In 1995, Bichard was made Permanent Secretary of the Department for Employment. When it merged with the Department for Education (DfE) to form the Department for Education and Employment (DfEE), he became Permanent Secretary of the combined department, under Gillian Shephard, and then, post-1997, David Blunkett. He became extremely close to Blunkett, even at one point intervening personally – according to the National press – to ensure that details of an affair that Blunkett was conducting with his Private Secretary should not become public.

During his time as Permanent Secretary, he introduced several modernising reforms to the department, notably in bringing its use of information technology and new media up to date. He oversaw some significant changes to the education policy landscape, such as the introduction of the Learning and Skills Council to fund further education and apprenticeships.

In May 2001, he retired from the Civil Service, when DfEE and the Department for Social Security were split into the Department for Education and Skills and Department for Work and Pensions.

== After retirement ==
In September 2001, Bichard was appointed Rector of The University of the Arts London and also served as chairman of the Design Council. In 2004, the Home Secretary David Blunkett (previously Bichard's minister as Secretary of State for Education and Employment) appointed Bichard to chair an inquiry into the "Soham murders" of two 10-year-old girls; the inquiry has since been known as the "Bichard Inquiry".

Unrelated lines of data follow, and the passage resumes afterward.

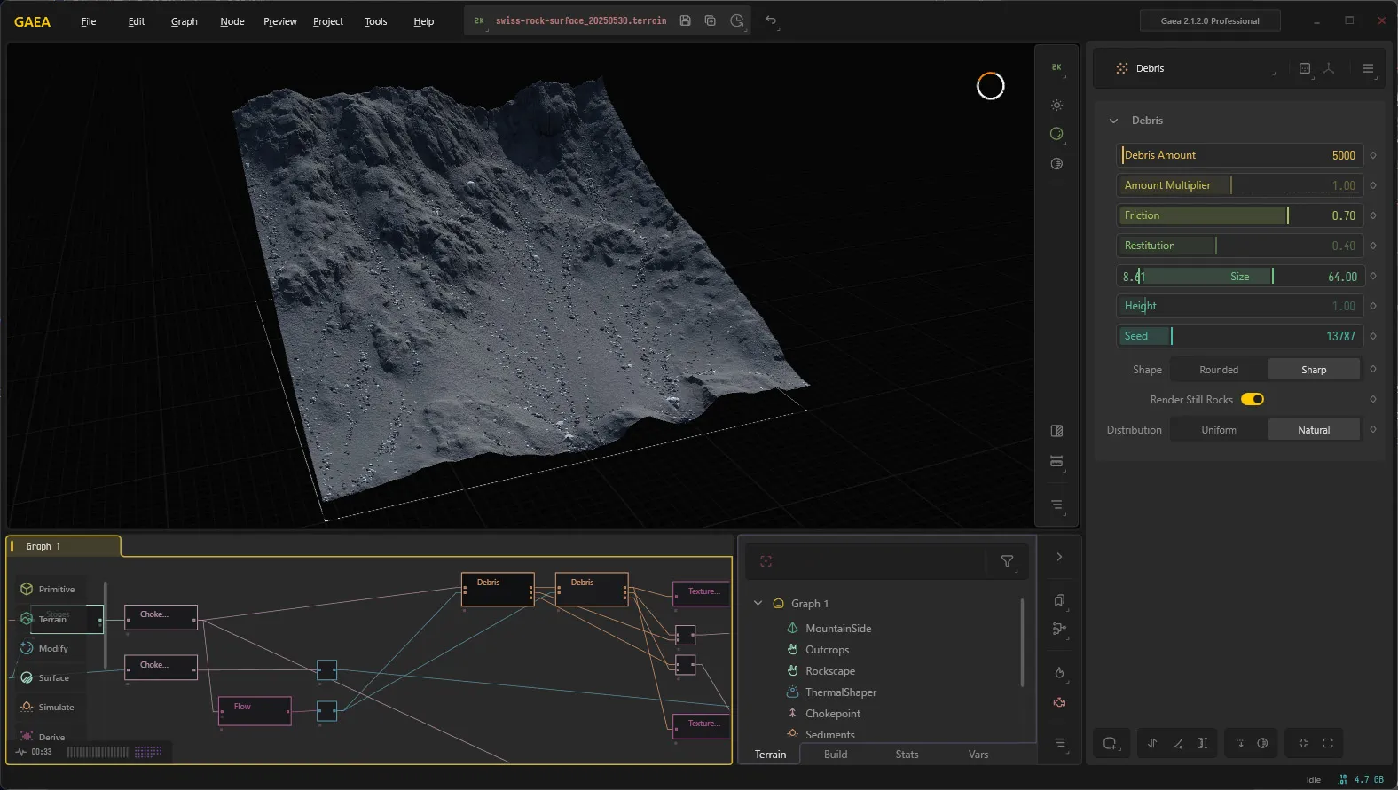Click the Debris Amount value field
This screenshot has height=790, width=1398.
(x=1239, y=155)
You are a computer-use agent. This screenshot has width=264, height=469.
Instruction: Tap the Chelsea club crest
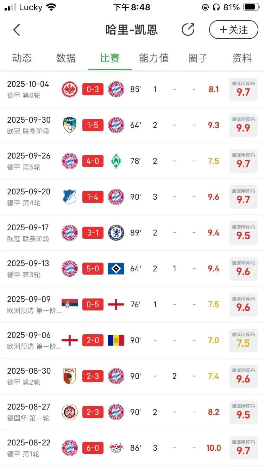click(x=116, y=233)
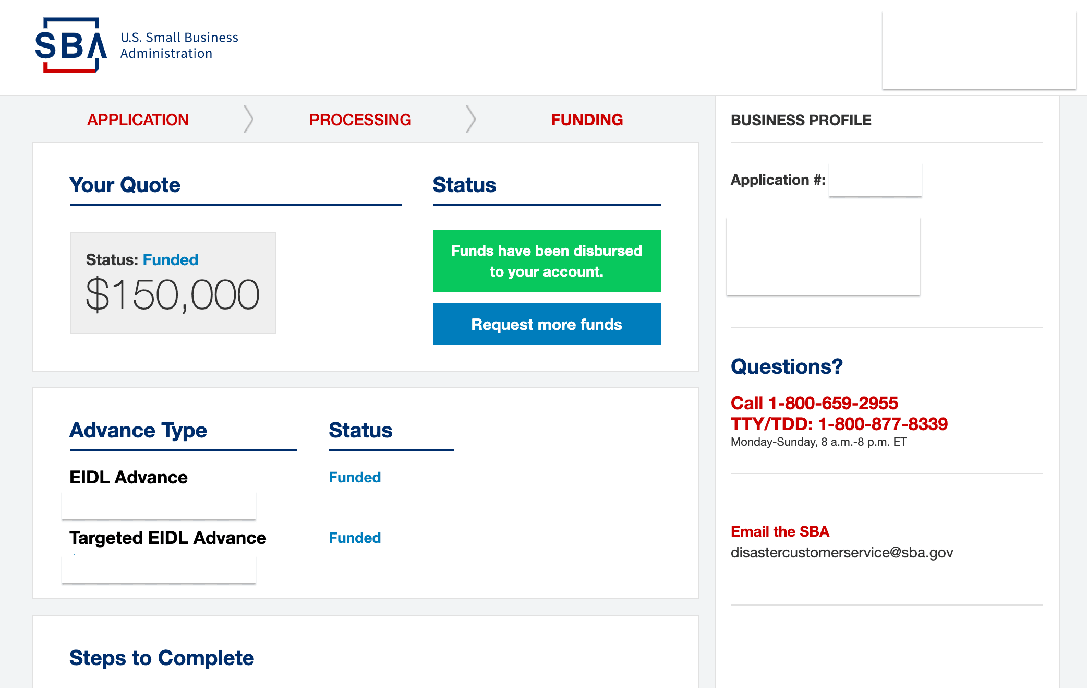Click the phone number 1-800-659-2955 link

[x=832, y=404]
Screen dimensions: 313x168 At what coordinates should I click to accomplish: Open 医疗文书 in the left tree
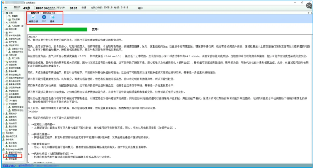[12, 42]
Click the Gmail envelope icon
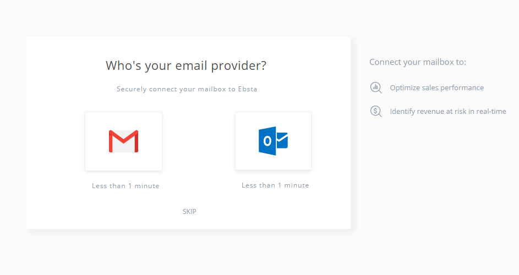Viewport: 519px width, 275px height. 123,141
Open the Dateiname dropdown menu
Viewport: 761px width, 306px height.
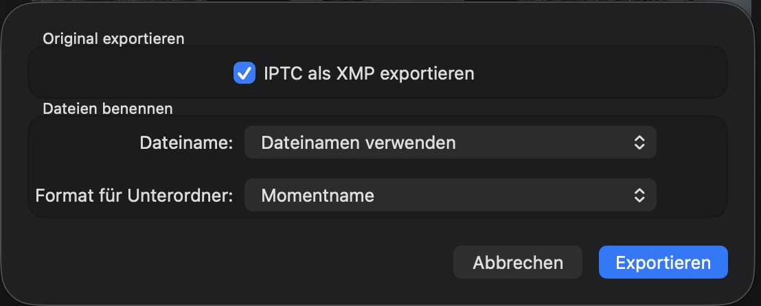point(450,143)
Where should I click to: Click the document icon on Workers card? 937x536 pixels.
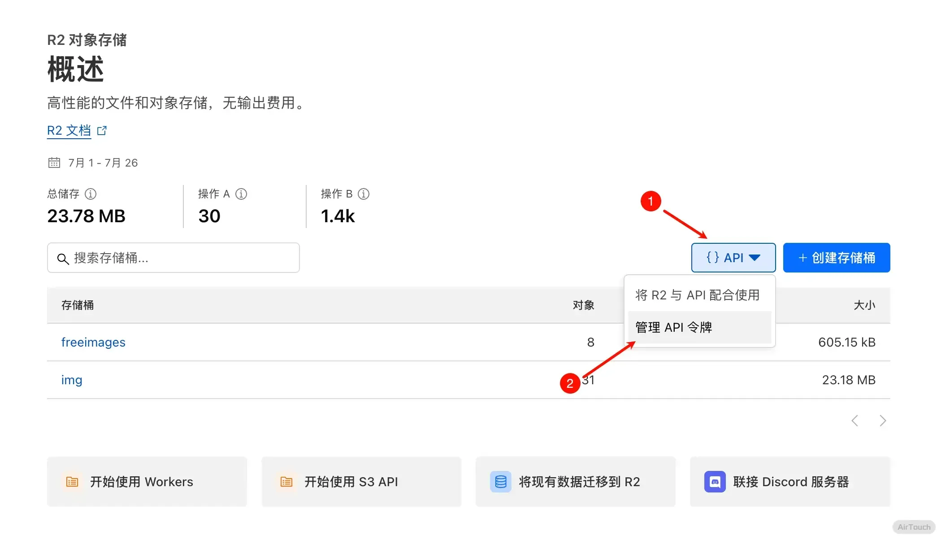72,482
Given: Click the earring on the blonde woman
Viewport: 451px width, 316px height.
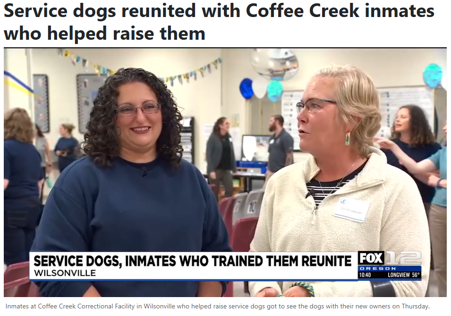Looking at the screenshot, I should [348, 139].
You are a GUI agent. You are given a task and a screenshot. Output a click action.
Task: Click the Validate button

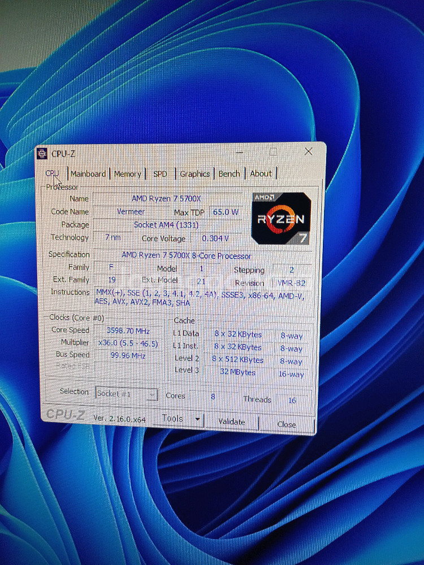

Bichard was non-executive chairman of RSe Consulting from 2003 to 2008. RSe Consulting provided strategic and management consulting services to local government and became part of Tribal Group Plc in 2008. He was appointed chairman of the Legal Services Commission in April 2005. There he introduced a range of reforming measures aimed at modernising the legal aid system. He was also chairman of the educational charity Rathbone. Bichard left these two roles in September 2008 when he became the Director of the Institute for Government. He became chairman of the board of FILMCLUB, a nationwide after-school film club scheme which is free to state primary and secondary schools.

He has been an advisor to Ten Group, the lifestyle concierge and professional support services company, since 2010, supporting the development of its school leader and school governor support services – The Key and Ten Governor Support. Bichard came in for criticism in October 2012 when he suggested that retired people should contribute to society by doing community work in order to help the state or lose their pension. Robert Oxley of the Tax Payers Alliance said "it's a bit rich from a civil servant who was able to retire early to lecture us on working during retirement".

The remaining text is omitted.